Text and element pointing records
☆ ☆ ☆ ☆ ☆

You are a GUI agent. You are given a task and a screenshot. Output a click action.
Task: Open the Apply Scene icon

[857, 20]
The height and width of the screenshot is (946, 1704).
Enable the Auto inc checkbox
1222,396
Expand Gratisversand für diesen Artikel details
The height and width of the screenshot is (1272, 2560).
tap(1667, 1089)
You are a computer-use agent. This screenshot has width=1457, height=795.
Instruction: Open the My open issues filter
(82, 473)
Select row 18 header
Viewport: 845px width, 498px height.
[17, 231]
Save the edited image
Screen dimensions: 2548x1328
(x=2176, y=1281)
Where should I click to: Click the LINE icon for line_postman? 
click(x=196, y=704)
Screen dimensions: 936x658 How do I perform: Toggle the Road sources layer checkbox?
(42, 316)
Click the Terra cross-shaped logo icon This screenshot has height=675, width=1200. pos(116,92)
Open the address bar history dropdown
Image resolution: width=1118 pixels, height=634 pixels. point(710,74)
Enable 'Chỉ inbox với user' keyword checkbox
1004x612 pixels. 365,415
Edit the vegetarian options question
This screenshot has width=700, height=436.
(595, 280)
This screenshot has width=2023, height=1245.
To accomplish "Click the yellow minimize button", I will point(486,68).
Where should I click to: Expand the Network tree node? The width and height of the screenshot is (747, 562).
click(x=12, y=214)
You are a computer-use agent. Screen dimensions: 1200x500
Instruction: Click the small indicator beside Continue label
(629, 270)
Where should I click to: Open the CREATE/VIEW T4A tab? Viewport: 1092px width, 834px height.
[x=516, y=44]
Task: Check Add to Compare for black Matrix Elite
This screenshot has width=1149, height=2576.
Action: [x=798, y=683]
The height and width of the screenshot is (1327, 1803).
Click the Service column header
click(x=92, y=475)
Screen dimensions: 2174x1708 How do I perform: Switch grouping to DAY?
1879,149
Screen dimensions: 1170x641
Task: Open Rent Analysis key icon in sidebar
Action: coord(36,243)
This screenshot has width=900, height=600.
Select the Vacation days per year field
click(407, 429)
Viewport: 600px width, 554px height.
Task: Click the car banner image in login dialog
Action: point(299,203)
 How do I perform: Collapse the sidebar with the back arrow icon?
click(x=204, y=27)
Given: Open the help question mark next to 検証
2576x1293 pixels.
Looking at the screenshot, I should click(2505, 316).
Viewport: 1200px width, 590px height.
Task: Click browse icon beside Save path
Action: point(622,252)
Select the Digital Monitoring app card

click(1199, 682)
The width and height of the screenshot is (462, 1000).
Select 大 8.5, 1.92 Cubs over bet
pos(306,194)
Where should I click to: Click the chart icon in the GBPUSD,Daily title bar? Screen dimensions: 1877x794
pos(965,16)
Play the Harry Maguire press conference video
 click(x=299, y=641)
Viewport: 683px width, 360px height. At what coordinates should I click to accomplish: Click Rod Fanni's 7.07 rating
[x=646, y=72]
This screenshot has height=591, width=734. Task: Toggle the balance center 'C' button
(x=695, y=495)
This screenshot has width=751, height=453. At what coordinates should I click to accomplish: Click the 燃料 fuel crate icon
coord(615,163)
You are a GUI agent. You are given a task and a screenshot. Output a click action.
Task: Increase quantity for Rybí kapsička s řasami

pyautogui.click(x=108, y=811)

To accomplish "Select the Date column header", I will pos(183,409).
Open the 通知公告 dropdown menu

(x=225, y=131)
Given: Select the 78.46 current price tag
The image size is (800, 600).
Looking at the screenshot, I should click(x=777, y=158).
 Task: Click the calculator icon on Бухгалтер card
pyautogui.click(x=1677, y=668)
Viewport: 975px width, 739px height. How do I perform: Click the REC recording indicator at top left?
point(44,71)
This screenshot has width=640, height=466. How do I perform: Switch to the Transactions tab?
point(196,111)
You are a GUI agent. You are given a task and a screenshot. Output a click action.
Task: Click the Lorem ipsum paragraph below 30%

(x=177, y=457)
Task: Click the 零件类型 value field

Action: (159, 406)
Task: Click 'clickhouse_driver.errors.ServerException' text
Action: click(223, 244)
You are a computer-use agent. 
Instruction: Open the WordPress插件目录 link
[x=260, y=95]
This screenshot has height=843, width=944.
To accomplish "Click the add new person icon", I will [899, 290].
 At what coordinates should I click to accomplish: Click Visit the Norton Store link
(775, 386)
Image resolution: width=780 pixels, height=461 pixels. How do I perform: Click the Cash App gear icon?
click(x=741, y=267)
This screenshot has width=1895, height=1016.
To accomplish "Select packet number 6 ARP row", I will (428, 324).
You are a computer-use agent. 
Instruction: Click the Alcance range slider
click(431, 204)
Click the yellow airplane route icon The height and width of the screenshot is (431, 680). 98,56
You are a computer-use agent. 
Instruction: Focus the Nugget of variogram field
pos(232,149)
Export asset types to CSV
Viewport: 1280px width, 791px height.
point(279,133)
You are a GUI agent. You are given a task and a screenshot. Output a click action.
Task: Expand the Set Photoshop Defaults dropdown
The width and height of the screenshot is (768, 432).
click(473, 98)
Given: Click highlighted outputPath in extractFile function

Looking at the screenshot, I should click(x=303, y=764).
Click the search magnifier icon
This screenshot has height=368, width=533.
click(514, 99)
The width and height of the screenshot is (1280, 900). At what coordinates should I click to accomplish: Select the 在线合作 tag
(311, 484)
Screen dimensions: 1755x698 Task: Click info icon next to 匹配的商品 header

☆ ☆ ☆ ☆ ☆

• [WHAT TO PRODUCE]:
State how many lines of the records contain the string "Toggle", with case counting, and give only the number.

• [EXERCISE ANSWER]:
2